En esta marabunta de medidas represivas se atisba entre los gobernantes la intuición de que, para esta guerra, la educación tiene algún valor instrumental. Francia pretende implicar a todo el sistema educativo en el combate de las “ideologías excluyentes”, explicando los principios de laicidad como sustentadores de la República. Es la guerre des laïcs, como la ha llamado Marion Cocquet (Le Point, 21 de enero de 2015). El pacto alcanzado en España no establece ni una sola medida dirigida a combatir el extremismo dentro de un plan educativo. Si las religiones están implicadas, ¿por qué no hacer de su enseñanza un instrumento contra el fanatismo? El desconocimiento de las religiones de “los otros” es enorme en Europa, como enorme es el desconocimiento de la religión “propia”. Laicidad y enseñanza de las religiones no son incompatibles. Bien al contrario, lo que ha propuesto el Observatorio de la Laicidad en Francia es el desarrollo de la enseñanza laica del hecho religioso, tomando en cuenta todas las culturas y la convicciones religiosas presentes en el Estado.

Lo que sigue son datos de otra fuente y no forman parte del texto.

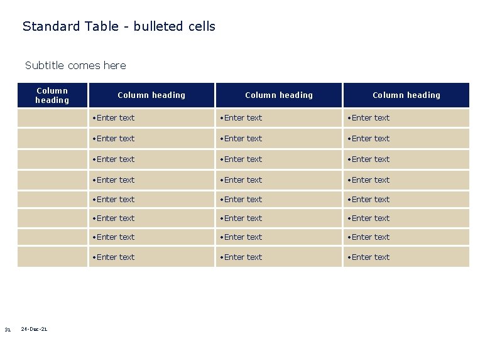Click the slide number 31

point(8,330)
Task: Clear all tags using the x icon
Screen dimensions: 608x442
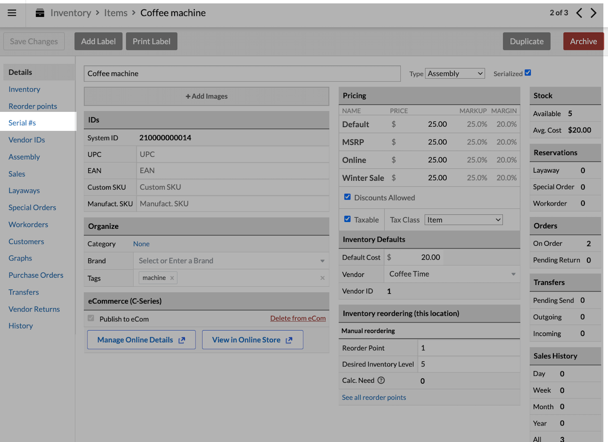Action: click(323, 278)
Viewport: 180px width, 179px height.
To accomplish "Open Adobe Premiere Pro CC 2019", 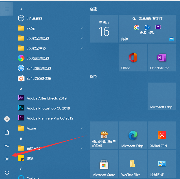I will [x=50, y=118].
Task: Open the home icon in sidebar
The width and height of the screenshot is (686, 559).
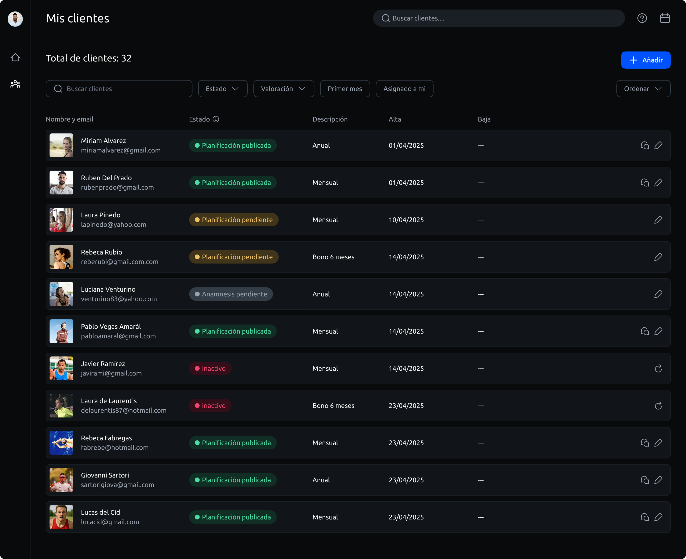Action: click(x=15, y=57)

No sólo las religiones presentes en los Estados europeos deberían estudiarse en la escuela, sino todas las grandes religiones del mundo en términos comparados, una disciplina –las Religiones Comparadas– con larga tradición académica. Todos los países de Europa incluyen en sus programas escolares una materia de religión, en la inmensa mayoría de los casos de religión cristiana, con un carácter confesional, impartida por docentes que suelen carecer de una formación específica de calidad. Quizás ha llegado la hora de hacer el cambio, sustituyendo el monopolio de la educación confesional cristiana por un programa que incluya las otras religiones, sin campañas de adoctrinamiento, creando un espíritu crítico que merme la fuerza del radicalismo.

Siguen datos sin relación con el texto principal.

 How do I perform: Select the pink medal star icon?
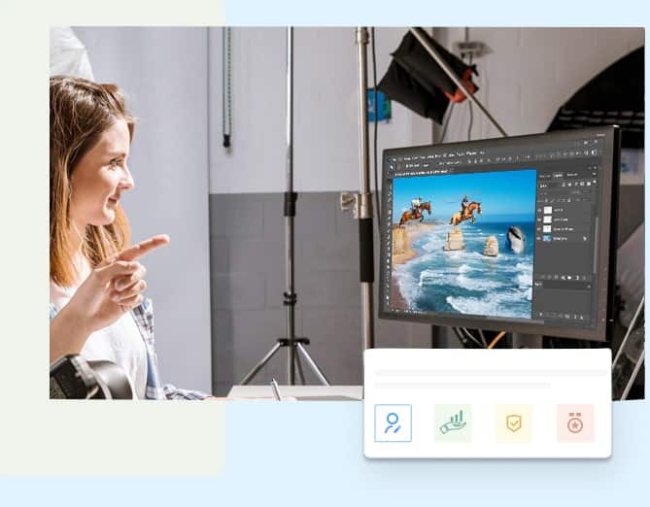575,423
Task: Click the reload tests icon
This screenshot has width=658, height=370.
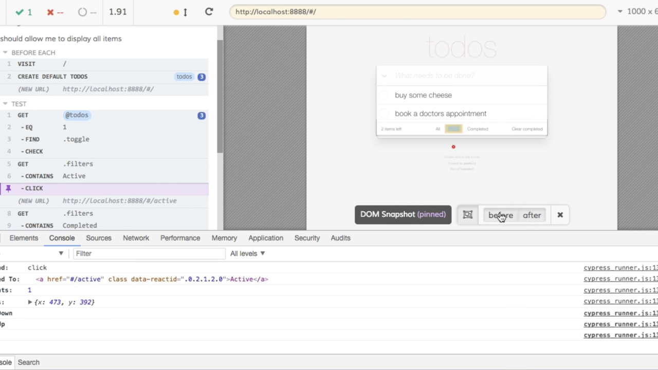Action: tap(209, 12)
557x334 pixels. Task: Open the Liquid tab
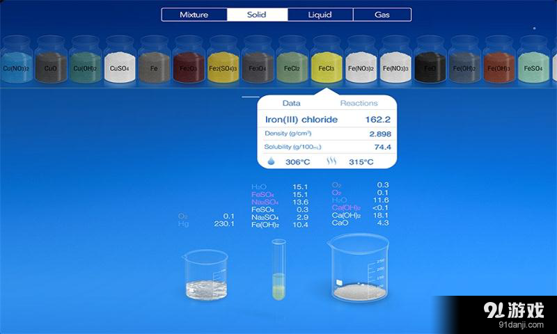pos(320,15)
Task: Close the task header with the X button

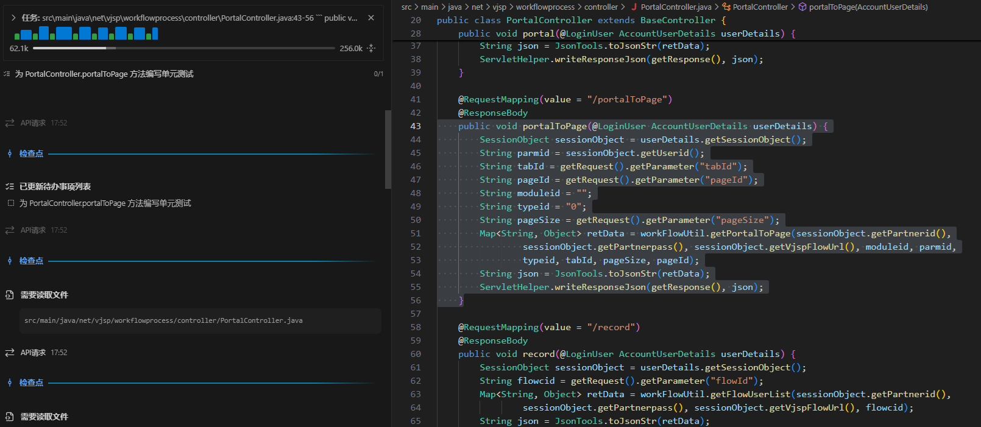Action: pos(371,18)
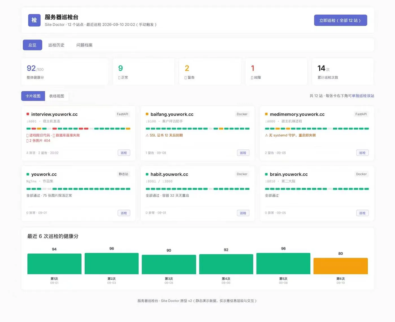Click 巡检 button on youwork.cc card
The width and height of the screenshot is (395, 322).
tap(124, 213)
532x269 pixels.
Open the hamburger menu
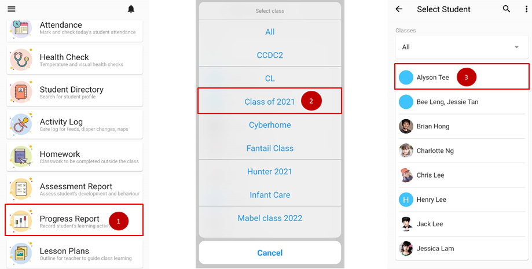tap(12, 9)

A las mentes racionalistas y las sociedades laicas de Occidente puede disgustarnos el hecho religioso. Debemos ser críticos con las religiones como sistema, sobre todo si promueven la discriminación y sirven de sustento para actos de violencia. Podemos desear que las creencias permanezcan en la intimidad del individuo y que las religiones no interfieran en lo público, pero esto no es así y no va a serlo en el futuro próximo. La modernidad no ha disminuido el sentimiento religioso, ni ha relegado las religiones al ámbito privado ni, mucho menos, ha hecho que decrezca su influencia. Las religiones no nos son ajenas, hay que contar con ellas, conocerlas.

Para contribuir al abanico de acciones propuestas en los últimos días para acabar con el radicalismo religioso, sugiero que el estudio comparado de las religiones se incluya en los programas escolares en todos los niveles y que sean docentes con formación académica quienes las enseñen. En España hay un buen número de universitarios expertos en las diversas ramas del estudio de las religiones. Es cierto que los efectos de esta educación en la transformación de las mentalidades serán lentos y no evitarán que se produzcan otros atentados –tampoco lo conseguirán, seguramente, las nuevas medidas antiyihadistas–. Al menos esta propuesta no es represora, ni fuerza los límites del Estado de derecho ni exige a Occidente el sacrificio de inevitables recortes de las libertades cívicas.

Mar Marcos es profesora de Historia en la Universidad de Cantabria y presidenta de la Sociedad Española de Ciencias de las Religiones (SECR).